[ASSIGNED TASK] Please reproduce the entries exactly as they appear below, but not the pictures.

Saved entries
*** Begin section ***
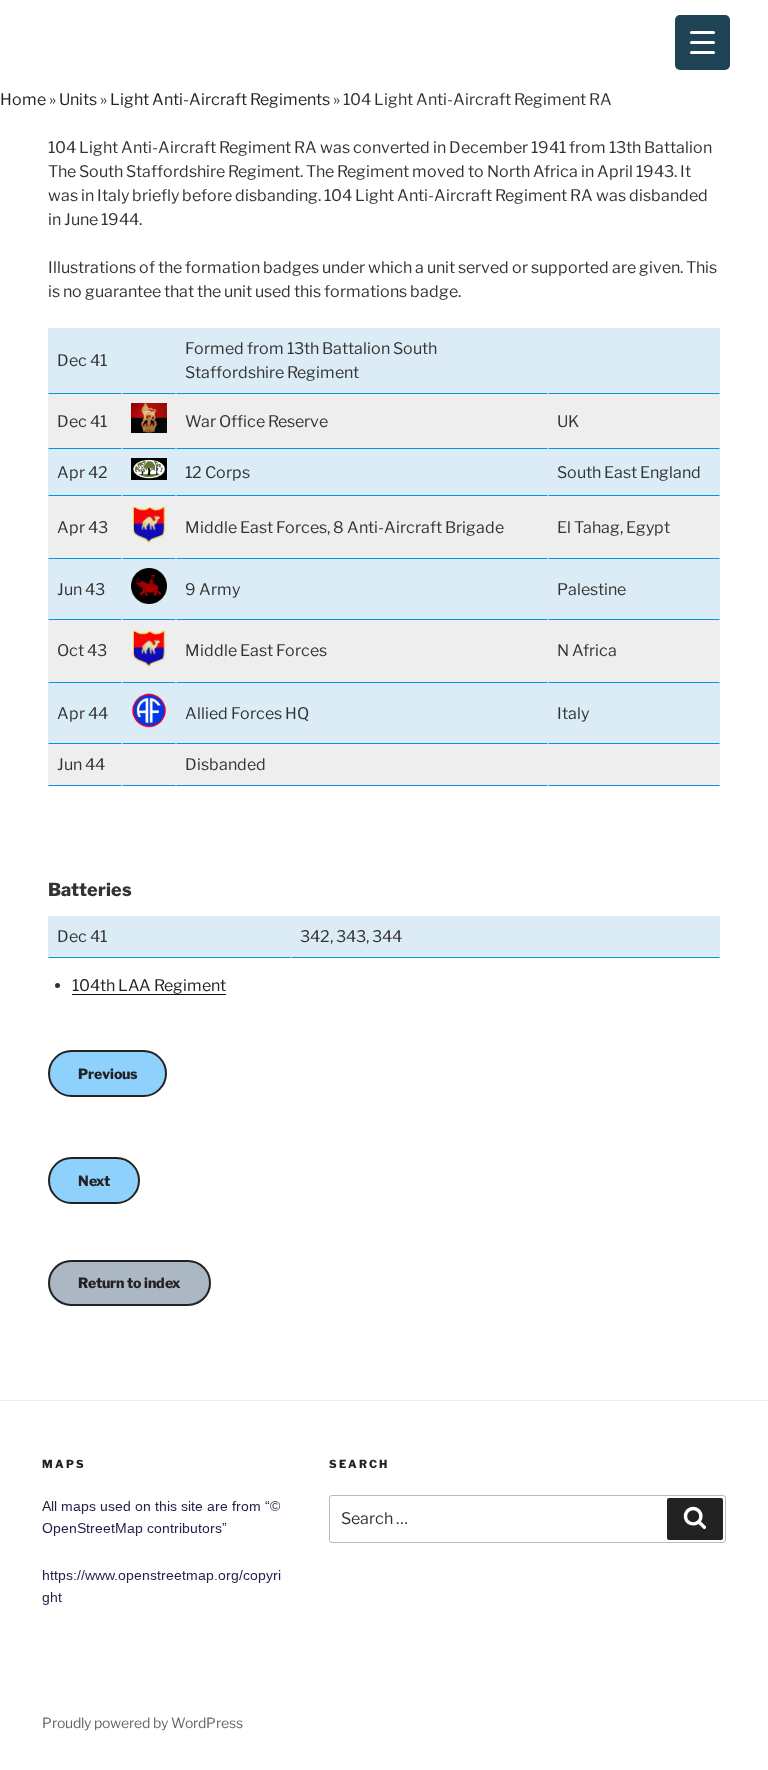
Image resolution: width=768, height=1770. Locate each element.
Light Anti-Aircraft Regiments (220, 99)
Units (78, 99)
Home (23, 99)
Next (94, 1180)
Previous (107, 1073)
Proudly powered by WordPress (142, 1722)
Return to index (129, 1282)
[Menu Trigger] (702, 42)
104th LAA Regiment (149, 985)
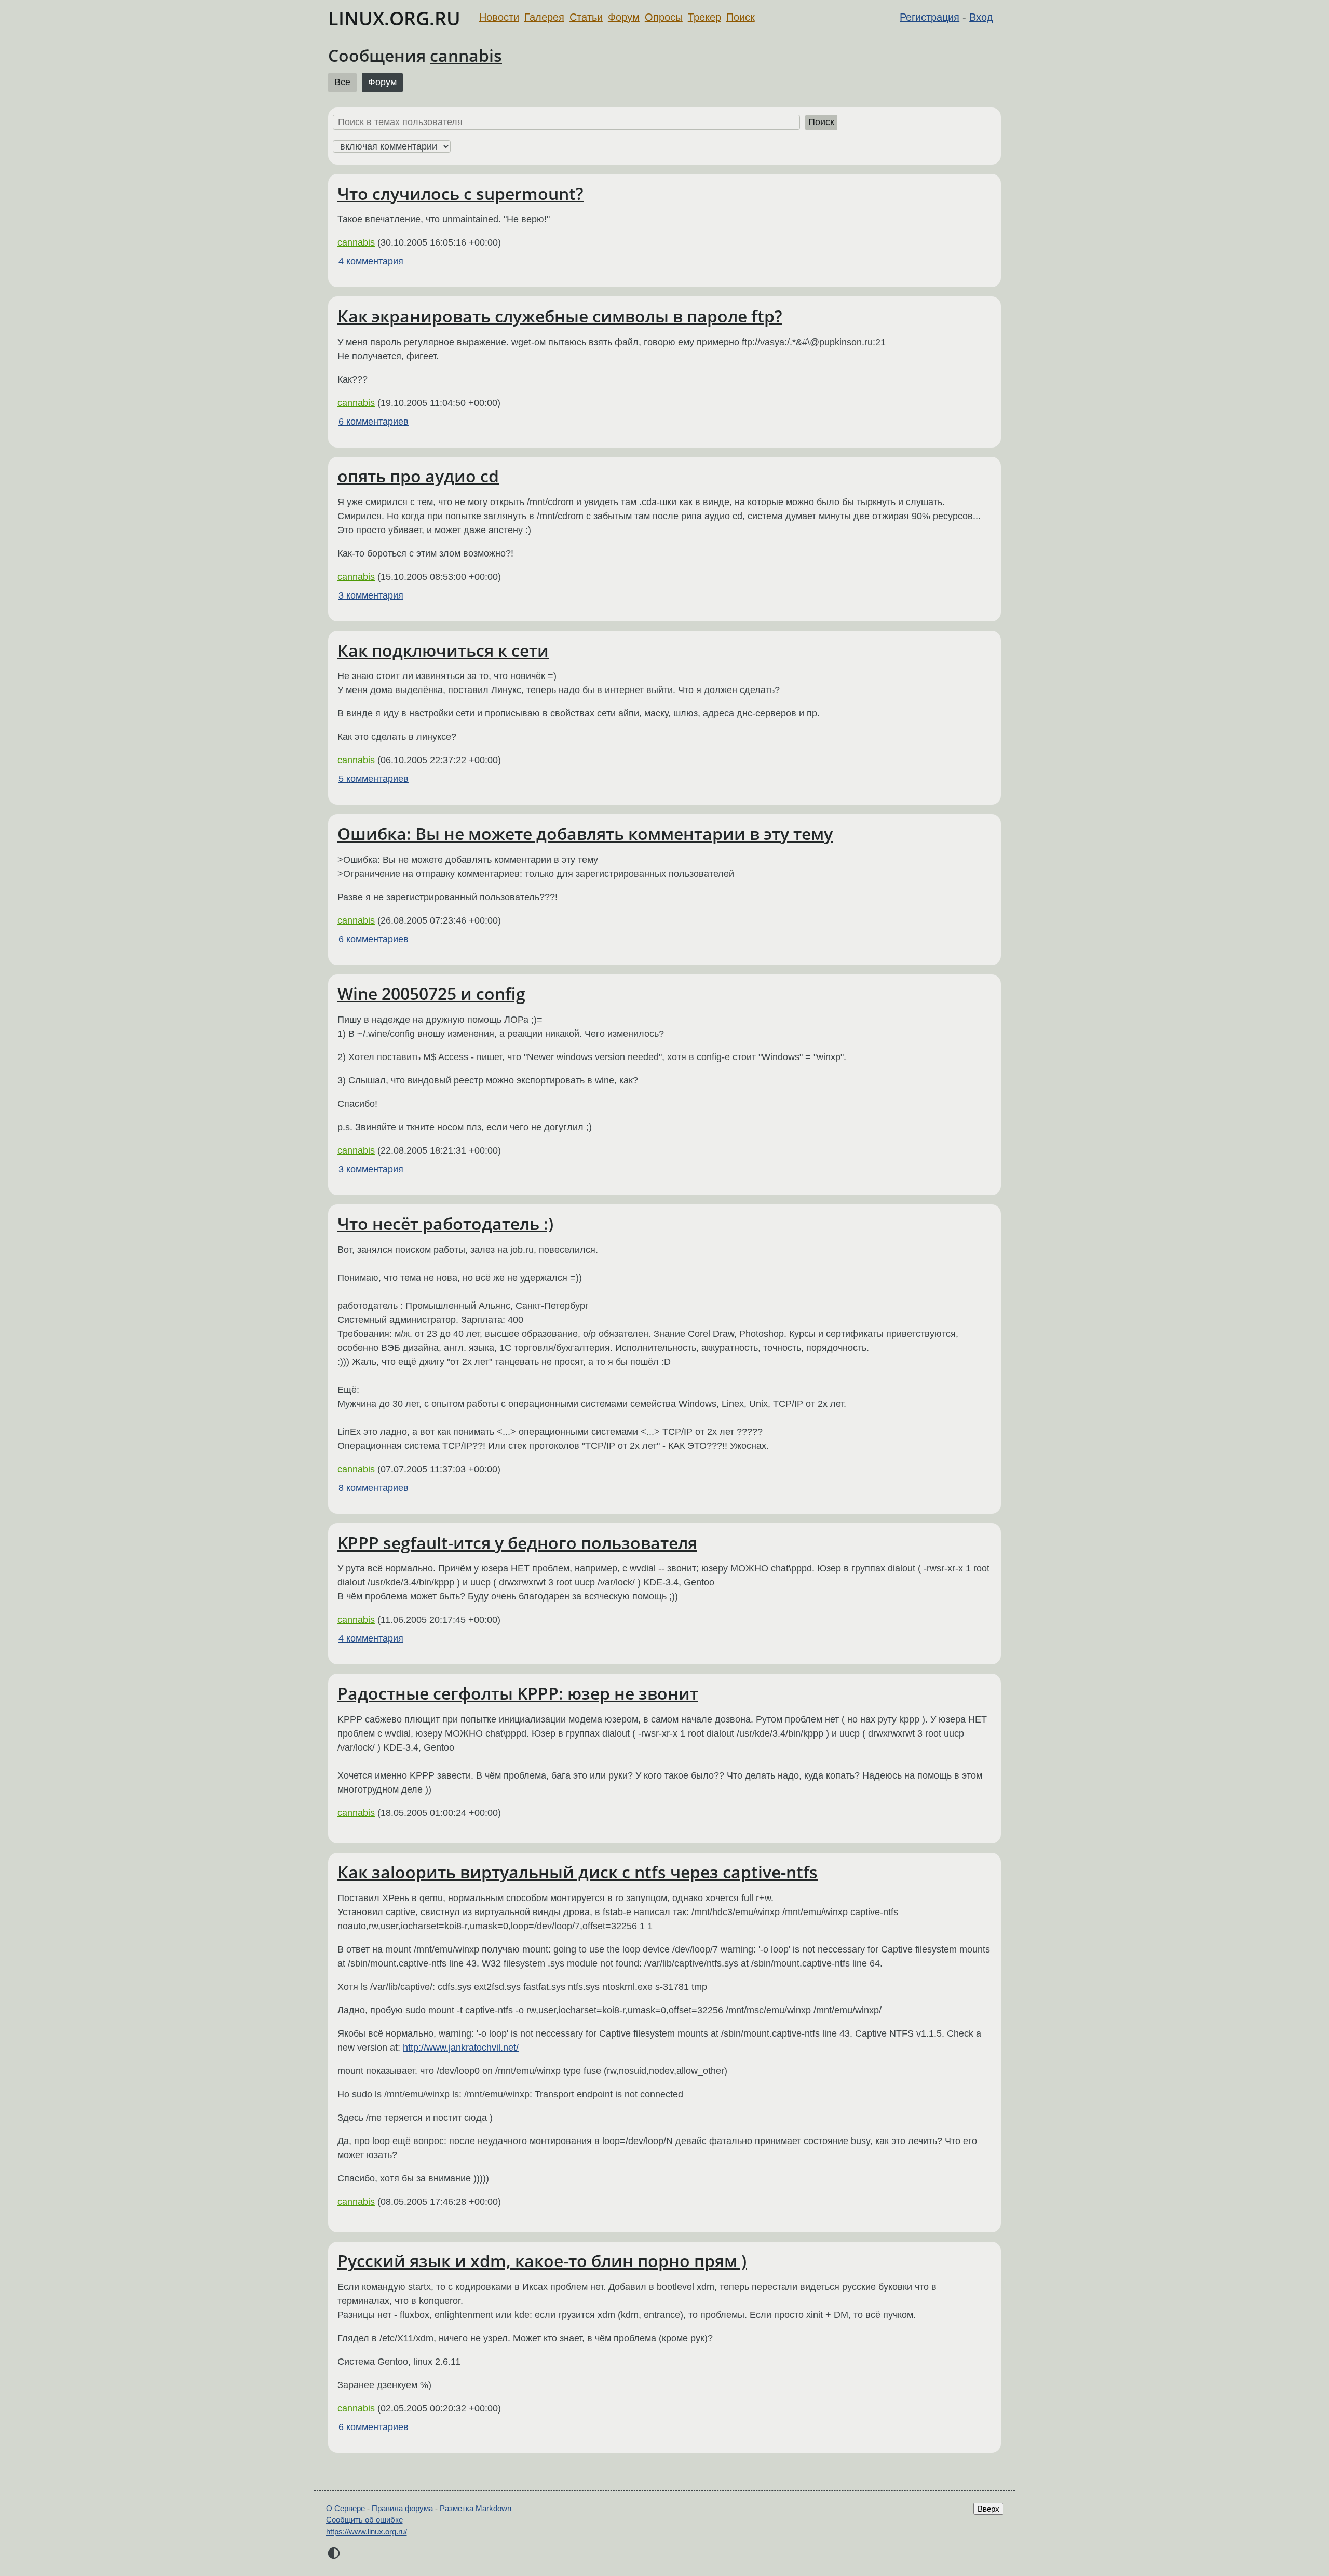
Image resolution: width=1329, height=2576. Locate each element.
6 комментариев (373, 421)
*** End section ***
[SOLUTION TO THE PROBLEM]
Image resolution: width=768, height=1770. Locate each element.
Light Anti-Aircraft Regiments (220, 99)
Units (78, 99)
Home (23, 99)
Next (94, 1180)
Previous (107, 1073)
Proudly powered by WordPress (142, 1722)
Return to index (129, 1282)
[Menu Trigger] (702, 42)
104th LAA Regiment (149, 985)
Image resolution: width=1329, height=2576. Locate each element.
6 комментариев (373, 421)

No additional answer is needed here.